We inadvertently made a network level change to our Sauce Connect Tunnel Cloud that made it unable to receive requests to start new tunnels Apr 9 1:58 CEST.
How Was It Resolved?
The change was reverted at 3:10 CEST and network connectivity was restored. New tunnels could be started again, but there was a large backlog of tunnels requests to process at the same time. This artificial "spike" in demand for new tunnels overwhelmed the Tunnel Cloud and, in effect, new tunnels still could not be started. At 3:58 CEST additional changes were made to throttle the incoming requests and allow our Tunnel Cloud to stabilize. By 4:30 CEST we had fully recovered and established all requested Sauce Connect Tunnels.
Why Are We Doing To Ensure It Never Happens Again?

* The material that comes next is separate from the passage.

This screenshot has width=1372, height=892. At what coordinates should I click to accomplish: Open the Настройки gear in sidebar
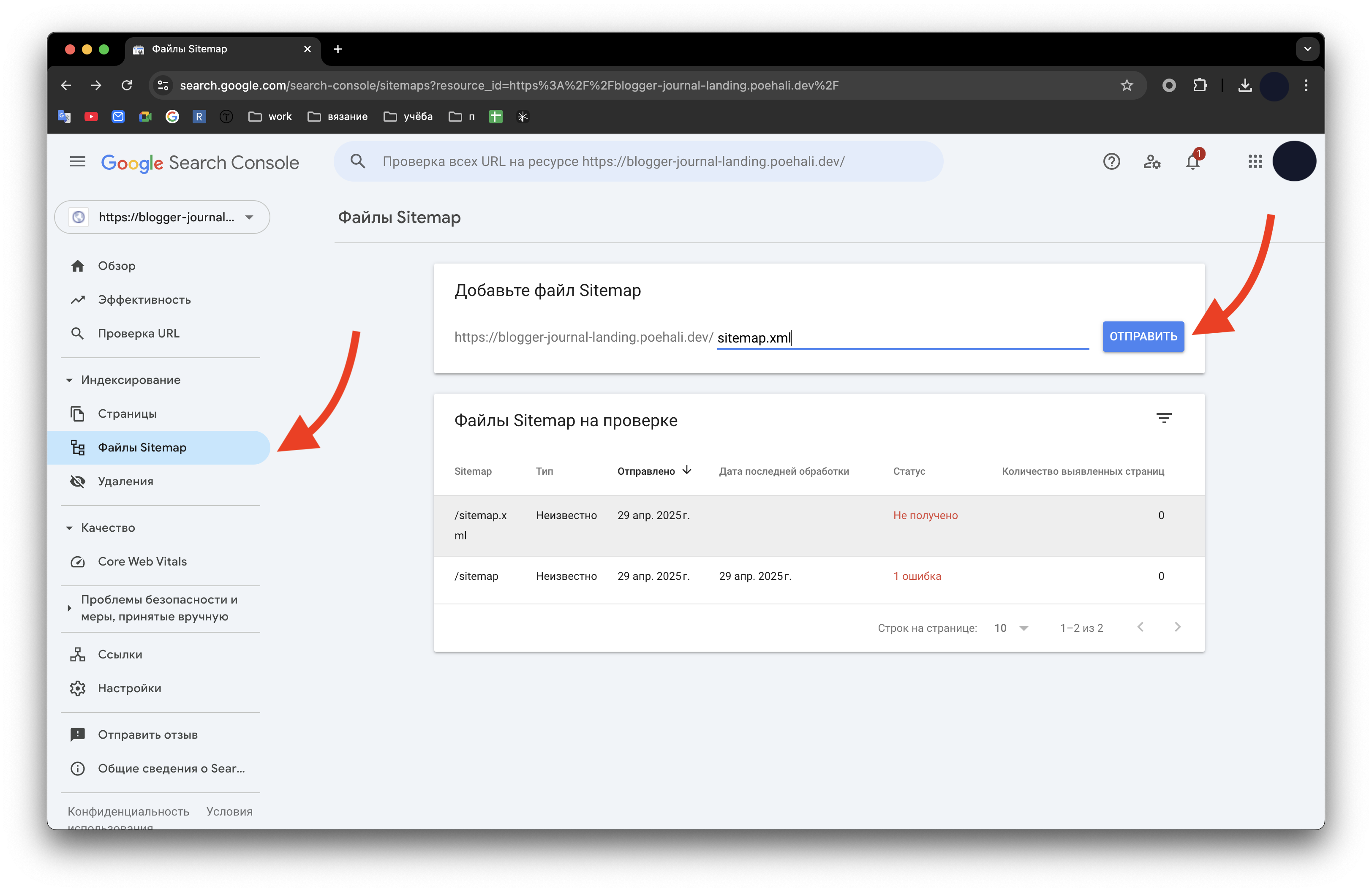pyautogui.click(x=79, y=688)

*Resolving the bug found in our configuration that caused a loss of network connectivity.
*Improving our response process to allow our Sauce Connect Tunnel cloud to recover more rapidly.
*Adding additional capacity to our Sauce Connect Tunnel Cloud in Europe to improve resiliency and better meet spikes in demand.
*Making additional software and code updates to improve the responsiveness of our Sauce Connect Cloud under load.